● Problems to work on:
1. According to the financial statement notes, what share of Gotham's total sales for the nine months ended September 30, 2014 came from its single largest customer?
2. Write a continuation of the financial statement notes, picking up right after their final sentence.

● Source:
Note 9 - Retirement Plan

Gotham has adopted the Gotham Innovation Lab, Inc. SIMPLE IRA Plan, which covers

substantially all employees. Participating employees may elect to contribute, on a tax-

deferred basis, a portion of their compensation in accordance with Section 408 (a) of the

Internal Revenue Code. The Company matches up to 3% of employee contributions.  The

Company's contributions to the plan for the nine months ended September 30, 2014 and

2013 were $5,179 and $12,690, respectively.

Note 10 – Concentrations and Credit Risk

Sales and Accounts Receivable

Gotham had sales to one customer which accounted for approximately 66% of Gotham’s

total sales for the nine months ended September 30, 2014. The customer accounted for

approximately 70% of accounts receivable at September 30, 2014.

Gotham had sales to two customers which accounted for approximately 44% and 25%,

respectively of Gotham’s total sales for the nine months ended September 30, 2013. The

two  customers  accounted  for  approximately  61%  and  11%,  respectively  of  accounts

receivable at September 30, 2013.

12



Cash

Cash  is  maintained  at  a  major  financial  institution.  Accounts  held  at  U.S.  financial

institutions are insured by the FDIC up to $250,000. Cash balances could exceed insured

amounts at any given time, however, the Company has not experienced any such losses.

The Company did not have any interest-bearing accounts at September 30, 2014 and

December 31, 2013, respectively.

Note 11 - Fair Value Measurement

The  Company adopted  the  provisions  of  Accounting Standards  Codification  subtopic

825-10, Financial Instruments (“ASC 825-10”) on January 1, 2008. ASC 825-10 defines

fair value as the price that would be received from selling an asset or paid to transfer a

liability in an orderly transaction between market participants at the measurement date.

When  determining  the  fair  value  measurements  for  assets  and  liabilities  required  or

permitted  to  be  recorded  at  fair  value,  the  Company considers  the  principal  or  most

advantageous market in which it would transact and considers assumptions that market

participants would use when pricing the asset or liability, such as inherent risk, transfer

restrictions, and risk of nonperformance. ASC 825-10 establishes a fair value hierarchy

that requires an entity to maximize the use of observable inputs and minimize the use of

unobservable inputs when measuring fair value. ASC 825-10 establishes three levels of

inputs that may be used to measure fair value:

Level 1 – Quoted prices in active markets for identical assets or liabilities.

Level 2 Observable inputs other than Level 1 prices such as quoted prices for similar

assets  or  liabilities;  quoted  prices  in  markets  with  insufficient  volume  or  infrequent

transactions (less active markets); or model-derived valuations in which all significant

inputs are observable or can be derived principally from or corroborated by observable

market data for substantially the full term of the assets or liabilities.

Level 3 Unobservable inputs to the valuation methodology that are significant to the

measurement of fair value of assets or liabilities.

All items required to be recorded or measured on a recurring basis consist of derivative

liabilities and are based upon level 3 inputs.

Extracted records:
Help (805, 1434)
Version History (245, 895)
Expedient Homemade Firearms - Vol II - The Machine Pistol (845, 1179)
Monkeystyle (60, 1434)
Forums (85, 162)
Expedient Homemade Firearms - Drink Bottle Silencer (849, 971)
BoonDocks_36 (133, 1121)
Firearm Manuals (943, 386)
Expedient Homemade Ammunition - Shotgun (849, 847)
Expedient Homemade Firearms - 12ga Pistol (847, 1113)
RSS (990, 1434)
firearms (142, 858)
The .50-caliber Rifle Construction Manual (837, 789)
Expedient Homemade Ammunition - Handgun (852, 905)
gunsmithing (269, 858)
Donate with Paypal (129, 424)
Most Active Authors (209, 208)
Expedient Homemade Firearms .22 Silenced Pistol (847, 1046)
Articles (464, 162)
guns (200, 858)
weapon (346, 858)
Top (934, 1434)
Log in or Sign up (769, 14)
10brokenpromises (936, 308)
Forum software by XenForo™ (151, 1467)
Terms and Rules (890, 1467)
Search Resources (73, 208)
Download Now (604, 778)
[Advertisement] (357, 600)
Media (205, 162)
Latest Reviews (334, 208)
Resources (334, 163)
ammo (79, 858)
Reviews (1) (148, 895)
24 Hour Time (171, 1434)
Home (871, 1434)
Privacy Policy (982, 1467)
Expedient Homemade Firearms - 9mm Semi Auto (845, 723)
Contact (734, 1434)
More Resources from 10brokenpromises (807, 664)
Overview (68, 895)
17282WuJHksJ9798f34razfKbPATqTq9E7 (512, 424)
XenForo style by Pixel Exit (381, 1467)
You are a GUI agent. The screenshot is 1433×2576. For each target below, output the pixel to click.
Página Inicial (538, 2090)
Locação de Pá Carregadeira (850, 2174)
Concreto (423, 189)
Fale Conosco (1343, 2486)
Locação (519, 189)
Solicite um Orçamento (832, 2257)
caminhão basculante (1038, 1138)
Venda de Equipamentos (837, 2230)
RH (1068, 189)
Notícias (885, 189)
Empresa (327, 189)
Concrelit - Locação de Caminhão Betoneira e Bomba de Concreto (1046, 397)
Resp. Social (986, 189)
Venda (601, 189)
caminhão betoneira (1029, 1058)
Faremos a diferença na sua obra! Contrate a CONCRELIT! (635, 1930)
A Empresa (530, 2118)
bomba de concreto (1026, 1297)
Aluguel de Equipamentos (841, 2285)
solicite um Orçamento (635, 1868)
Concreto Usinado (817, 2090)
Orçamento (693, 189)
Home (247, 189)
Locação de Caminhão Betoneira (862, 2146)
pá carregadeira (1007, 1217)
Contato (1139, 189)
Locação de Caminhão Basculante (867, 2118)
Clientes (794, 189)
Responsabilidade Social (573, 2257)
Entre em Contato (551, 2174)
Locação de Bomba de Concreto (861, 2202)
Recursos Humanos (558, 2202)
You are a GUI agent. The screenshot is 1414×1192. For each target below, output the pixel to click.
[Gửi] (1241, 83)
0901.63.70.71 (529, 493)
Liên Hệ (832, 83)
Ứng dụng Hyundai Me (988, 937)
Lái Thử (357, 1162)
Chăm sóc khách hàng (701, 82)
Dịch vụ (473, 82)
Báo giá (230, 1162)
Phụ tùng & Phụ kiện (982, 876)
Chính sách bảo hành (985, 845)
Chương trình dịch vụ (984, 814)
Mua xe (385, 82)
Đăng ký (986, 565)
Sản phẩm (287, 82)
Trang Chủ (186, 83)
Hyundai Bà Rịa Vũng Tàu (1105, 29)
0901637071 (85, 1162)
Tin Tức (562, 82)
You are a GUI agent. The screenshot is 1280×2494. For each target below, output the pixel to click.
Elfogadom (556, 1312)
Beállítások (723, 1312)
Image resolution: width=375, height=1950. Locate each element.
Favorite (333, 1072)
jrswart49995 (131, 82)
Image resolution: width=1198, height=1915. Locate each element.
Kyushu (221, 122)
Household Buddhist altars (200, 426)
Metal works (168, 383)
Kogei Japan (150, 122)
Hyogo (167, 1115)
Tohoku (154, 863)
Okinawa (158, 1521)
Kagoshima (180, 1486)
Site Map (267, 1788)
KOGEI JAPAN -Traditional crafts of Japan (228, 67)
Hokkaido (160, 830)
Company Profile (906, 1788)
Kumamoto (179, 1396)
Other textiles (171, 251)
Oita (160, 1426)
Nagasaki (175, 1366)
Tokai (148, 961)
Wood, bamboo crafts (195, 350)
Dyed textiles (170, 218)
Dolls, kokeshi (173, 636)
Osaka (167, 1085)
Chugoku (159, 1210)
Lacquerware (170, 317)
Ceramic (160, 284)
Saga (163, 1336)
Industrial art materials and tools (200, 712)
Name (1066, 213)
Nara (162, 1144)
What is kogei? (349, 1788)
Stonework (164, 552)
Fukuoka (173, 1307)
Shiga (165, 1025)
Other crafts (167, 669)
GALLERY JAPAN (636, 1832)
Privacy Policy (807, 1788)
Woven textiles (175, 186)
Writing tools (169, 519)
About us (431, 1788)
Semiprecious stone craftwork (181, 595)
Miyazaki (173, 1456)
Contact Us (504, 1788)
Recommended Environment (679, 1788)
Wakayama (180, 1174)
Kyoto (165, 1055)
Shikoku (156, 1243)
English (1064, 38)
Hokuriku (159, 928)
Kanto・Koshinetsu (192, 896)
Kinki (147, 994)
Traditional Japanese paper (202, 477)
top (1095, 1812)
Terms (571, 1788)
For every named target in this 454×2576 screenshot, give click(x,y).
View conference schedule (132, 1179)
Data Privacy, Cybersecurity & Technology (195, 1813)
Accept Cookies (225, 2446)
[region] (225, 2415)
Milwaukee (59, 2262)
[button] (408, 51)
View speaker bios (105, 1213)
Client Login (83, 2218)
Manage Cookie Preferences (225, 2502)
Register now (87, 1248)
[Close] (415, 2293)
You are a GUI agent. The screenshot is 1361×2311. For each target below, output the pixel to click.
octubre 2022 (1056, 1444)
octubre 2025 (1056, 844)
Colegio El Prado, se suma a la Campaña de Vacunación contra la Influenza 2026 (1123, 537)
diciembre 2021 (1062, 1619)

● Responses per task:
1. Approximately 66%.

2.
To the extent that valuation is based on models or inputs that  are less observable or

unobservable in the market, the determination of fair value requires more judgment. In

certain cases, the inputs used to measure fair value may fall into different levels of the

fair value hierarchy. In such cases, for disclosure purposes, the level is the fair value

hierarchy within which the fair value measurement is disclosed and is determined based

on the lowest level input that is significant to the fair value measurement.

Upon adoption of ASC 825-10, there was no cumulative effect adjustment to beginning

retained earnings and no impact on the consolidated financial statements.

13



The carrying value of the Company’s cash and cash equivalents, accounts receivable,

accounts payable, short-term borrowings (including convertible note payable), and other

current assets and liabilities approximate fair value because of their short-term maturity.

As of September 30, 2014 and December 31, 2013, the Company did not have any items

that would be classified as level 1 or 2 disclosures.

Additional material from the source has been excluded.